A minor in Classical Civilizations and Latin consists of 18 credit hours, consisting of a core of 12 hours in Latin, an advanced seminar in Classical Literary Traditions (CLS 410), and one elective.
A minor or double major in Classical Civilizations and Latin is a superb complement to majors in History, Philosophy, Religious Studies, or English.

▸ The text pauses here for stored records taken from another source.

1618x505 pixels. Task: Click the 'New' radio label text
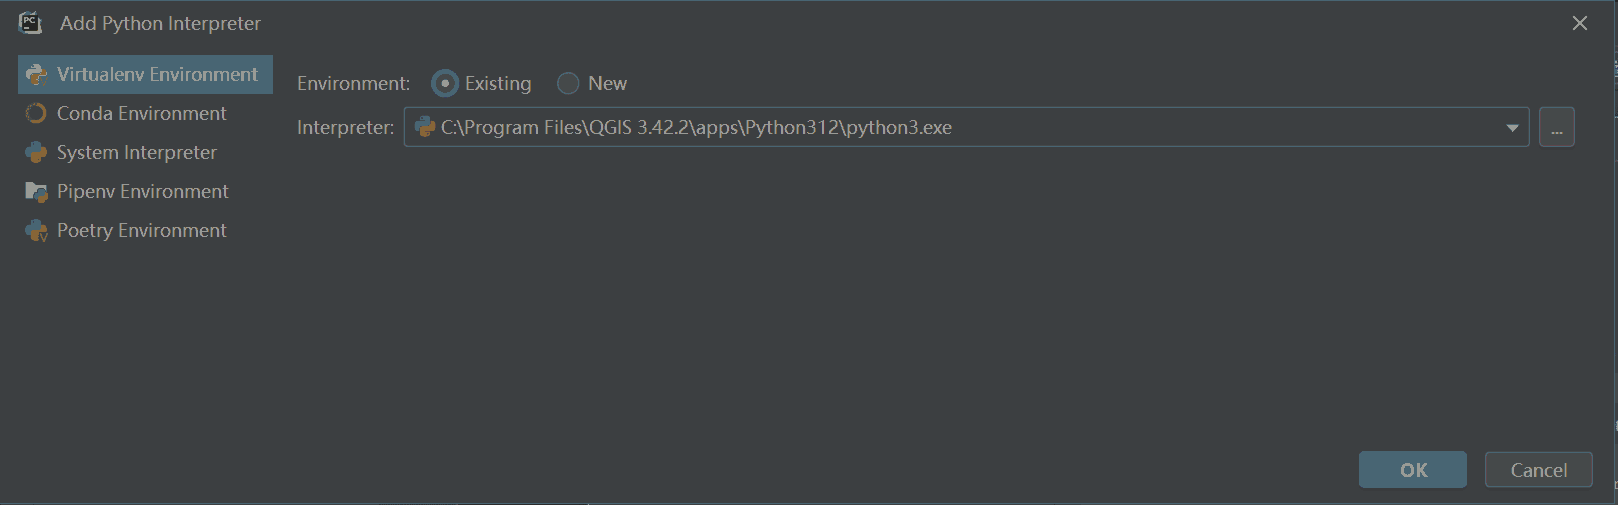click(607, 83)
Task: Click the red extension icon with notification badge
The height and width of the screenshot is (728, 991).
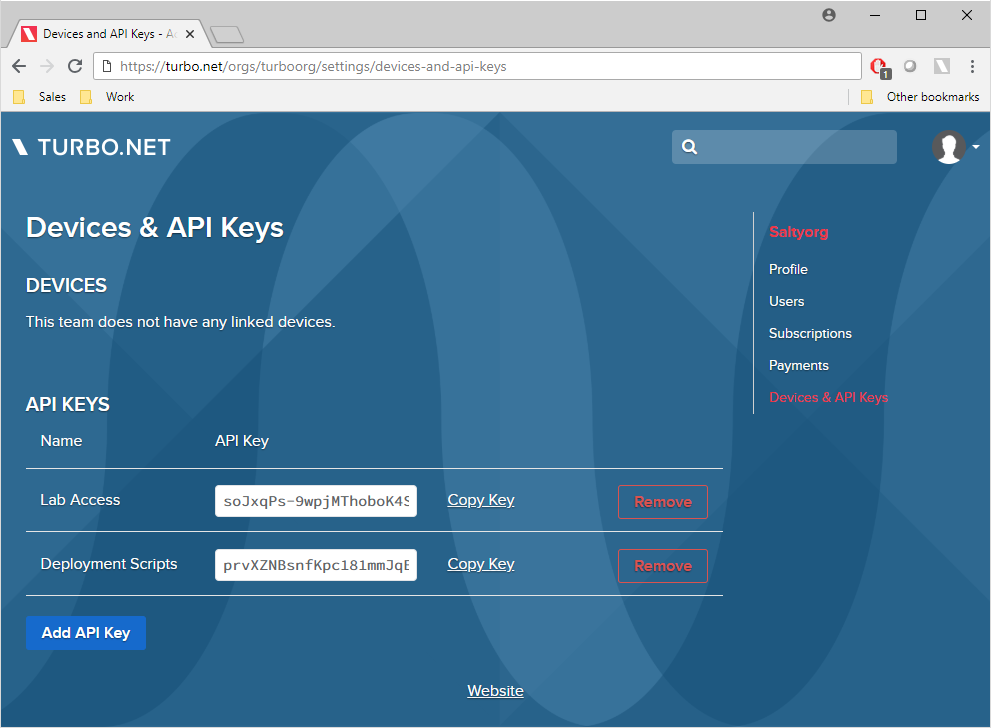Action: click(x=877, y=66)
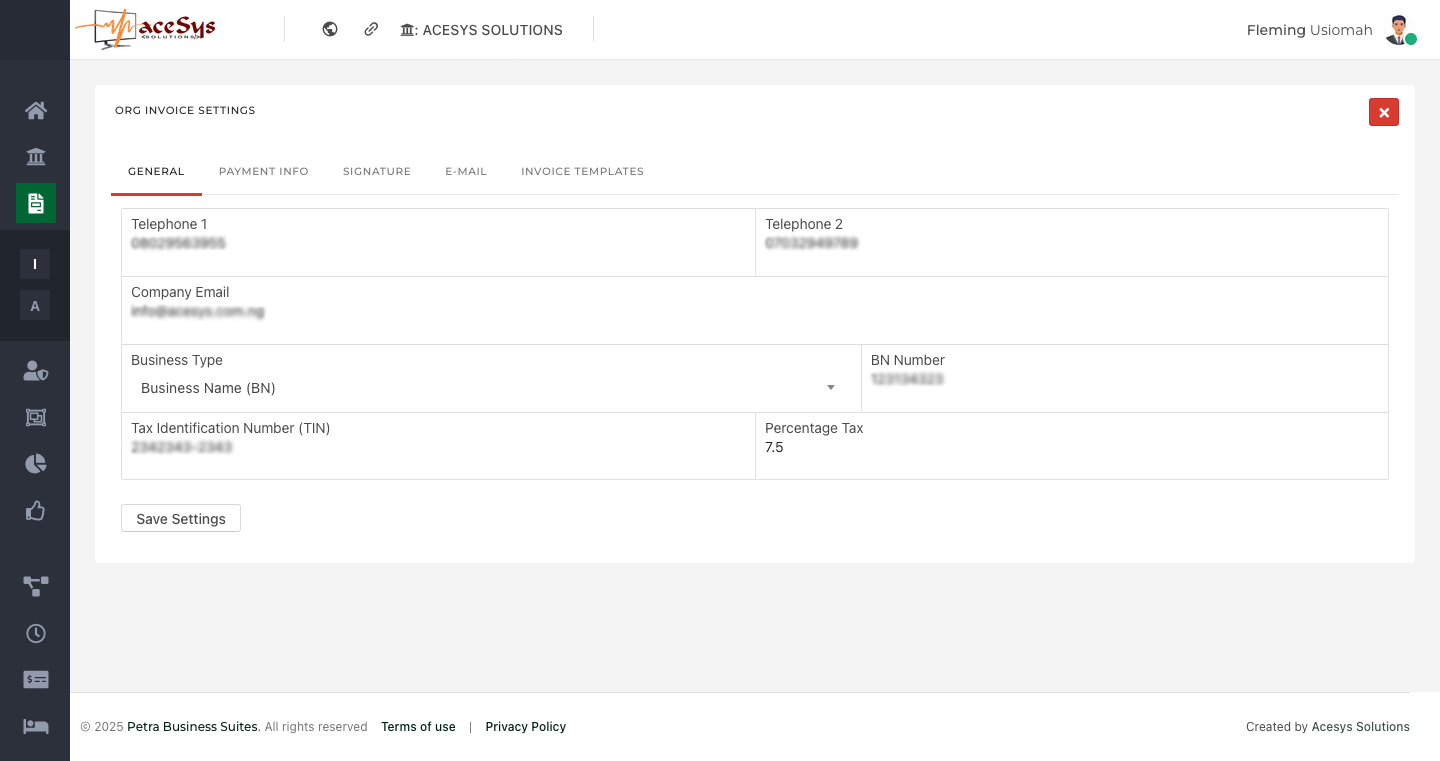Click the link chain icon in header

tap(371, 30)
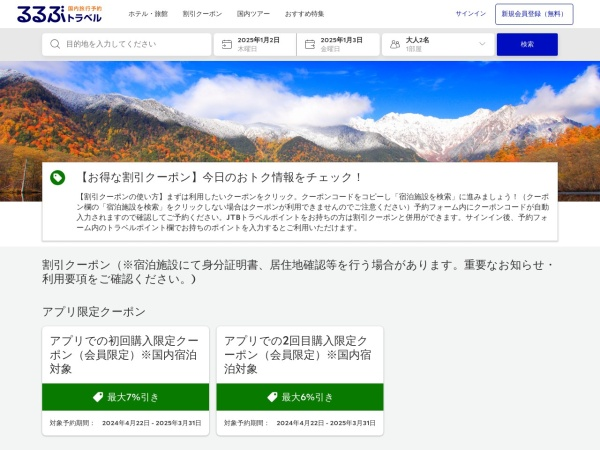Go to おすすめ特集 navigation item
600x450 pixels.
pyautogui.click(x=305, y=14)
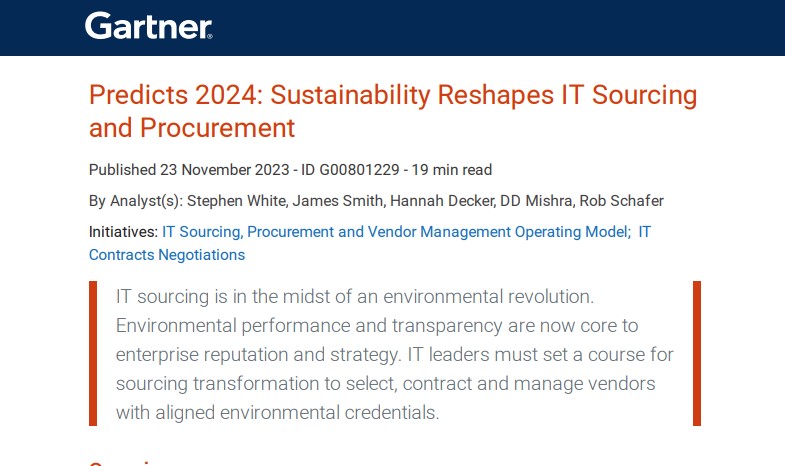Image resolution: width=785 pixels, height=466 pixels.
Task: Click the summary paragraph about IT sourcing
Action: [395, 354]
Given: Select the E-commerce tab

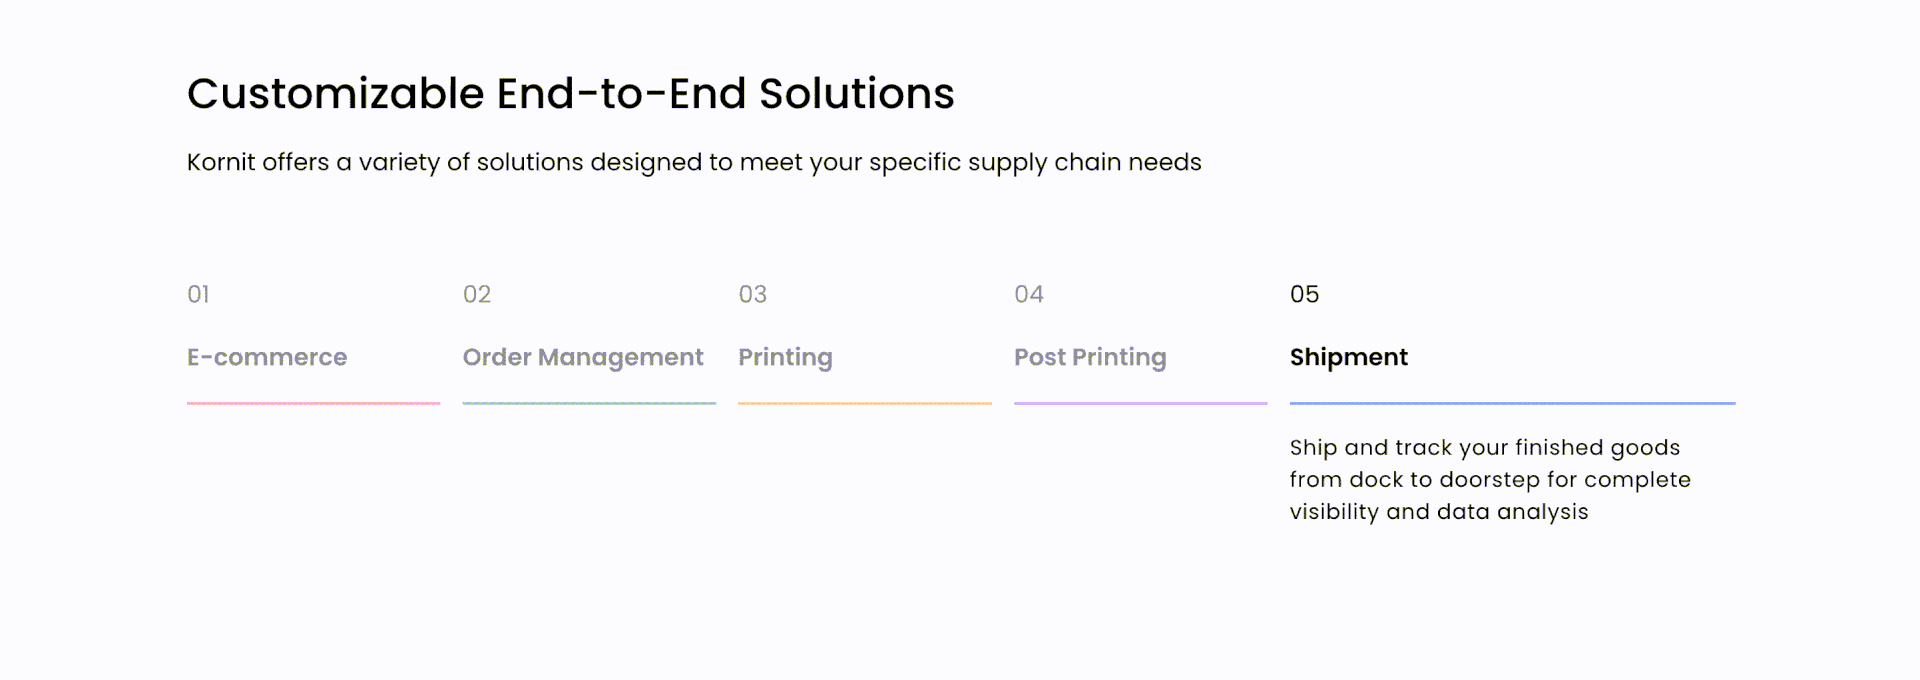Looking at the screenshot, I should pos(267,357).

Visiting Lecturer Ed Maher on Excavation in Jaffa, Summer 2011
In the summer of 2011 I took part in an archaeological excavation at the coastal site of Jaffa, northern Israel. Jaffa was occupied for thousands of years, from at least the late third millennium BCE to the more recent Hellenistic and Roman periods. It was through Jaffa, as an administrative center and military stronghold, that Egypt exerted control over Syro-Palestine during the Late Bronze Age (14th-13th century BCE). In my capacity as the project zooarchaeologist, I am responsible for the analysis of the animal bones uncovered. These remains are usually important for understanding subsistence and economic strategies, but on occasion can address cultic orientations. A unique animal-related discovery is a lion skull featuring cut and chop marks indicating the removal of the animal’s skin and jaw. Discovered within a 13/12th century BCE temple, these modifications may have facilitated the wearing of the lion skull on one’s head. Lion iconography was common among many ancient societies as it signals power, strength, and authority, although interestingly lion bones and teeth are fairly rare in the archaeological record of the area. Lions are featured prominently on the aptly named “Lion Gate” at Mycenae on the Greek mainland. Lion imagery was also interjected into Greek myths; the hero Heracles wore the skull and skin of the Nemean Lion after the completion of his first labor. Like Alexander (the Great) of Macedonia, the Roman Emperor Commodus wore a lion skull to establish linkage with heroes of the mythic past. The archaeological discovery of the lion skull from a sacred building at Jaffa, Israel, further demonstrates the significance of lion symbolism in antiquity. For more information on archaeological investigations at Jaffa and potential future involvement with the project, please visit http://www.nelc.ucla.edu/jaffa/.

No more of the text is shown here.